How big is Tokyo? By population it is the largest city in the world, with estimates of it being about 37 million people. Delhi is the next largest, at about 33 million. We New Yorkers always think of our city as “big,” but New York is only about 8 million people – less than a quarter of the size of Tokyo. And geographically, how big is Tokyo? Well – take a look at this map:

So, Tokyo it was. I was a little too late to see the cherry blossoms – “sakura” – but there were some other “must do” items, including sumo. Unfortunately, there were no tournaments while I’d be in Tokyo, but on my first morning in the city, I got a chance to go to the Naruto Stable to watch a sumo training session, stables being organizations of sumo wrestlers with provided facilities – housing, kitchens, training. There are about 40 such stables in Tokyo, and the one I got to see was led by a Bulgarian – the first European who achieved enough success in sumo to have his own stable; one of the members there, who we saw practice, is Ōshōma Degi, an accomplished Mongolian wrestler. Practice started about six a.m.; I arrived with a small group at about 8:30, and we got a chance to watch 90 minutes of training, seated just 15′-20′ from a group of 10-15 wrestlers, all of whom lived in the building where we watched.

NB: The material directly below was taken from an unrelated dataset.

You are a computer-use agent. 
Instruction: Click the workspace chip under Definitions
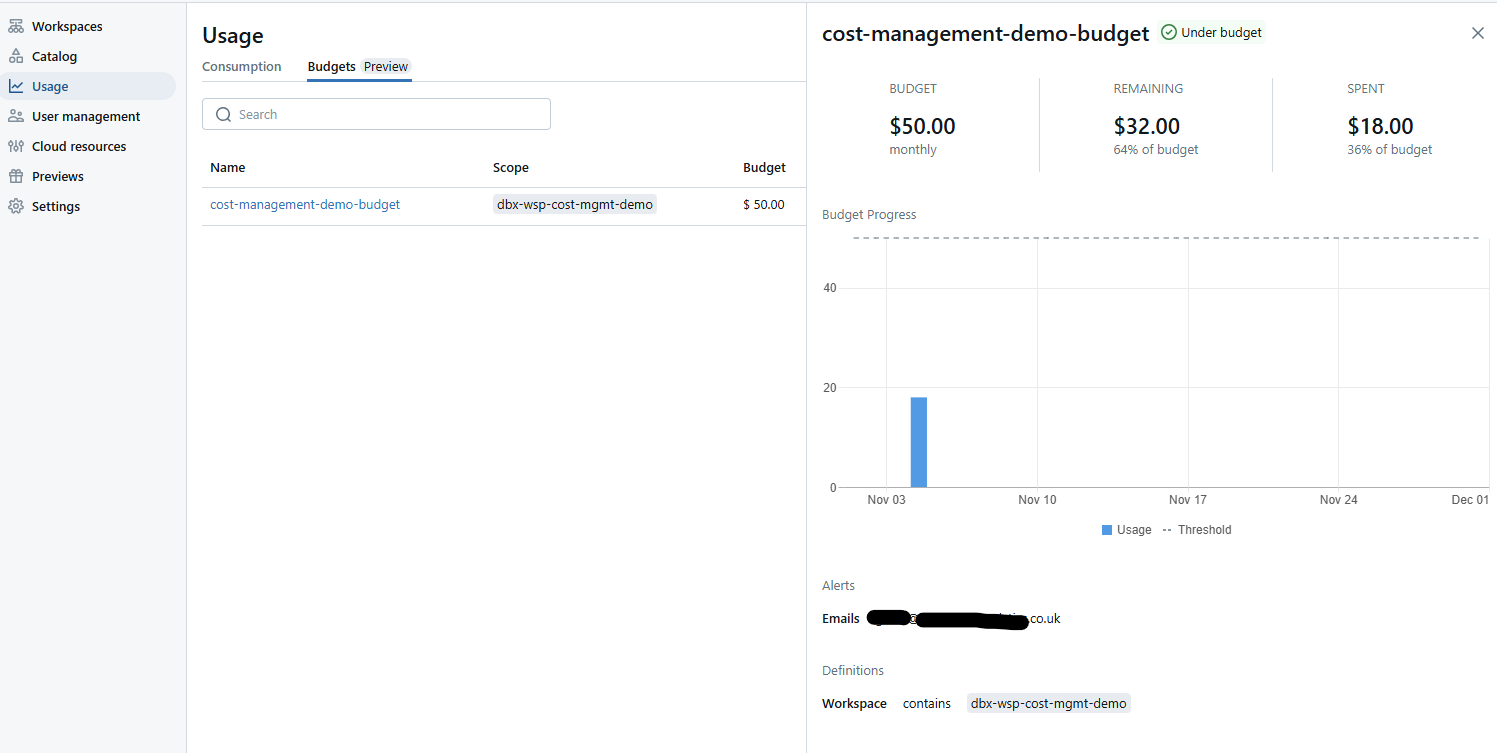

We had to sit shoeless and quietly, with photography and video being ok, and without the soles of our feet facing the training area (it is considered sacred). Massive, limber bodies, without weight classes, hurtling themselves at each other, lifting weights, and stretching, sucking wind and gasping for breath as they each went through their training matches. We walked away with a different appreciation for their sport.

The members of the stable seemed to be in groups of three, and each group did this 15-20 times each.
At the end of a group’s practice matches, this exercise, which each pair did a few times, seemed to wrap things up. Think the one guy’s tired?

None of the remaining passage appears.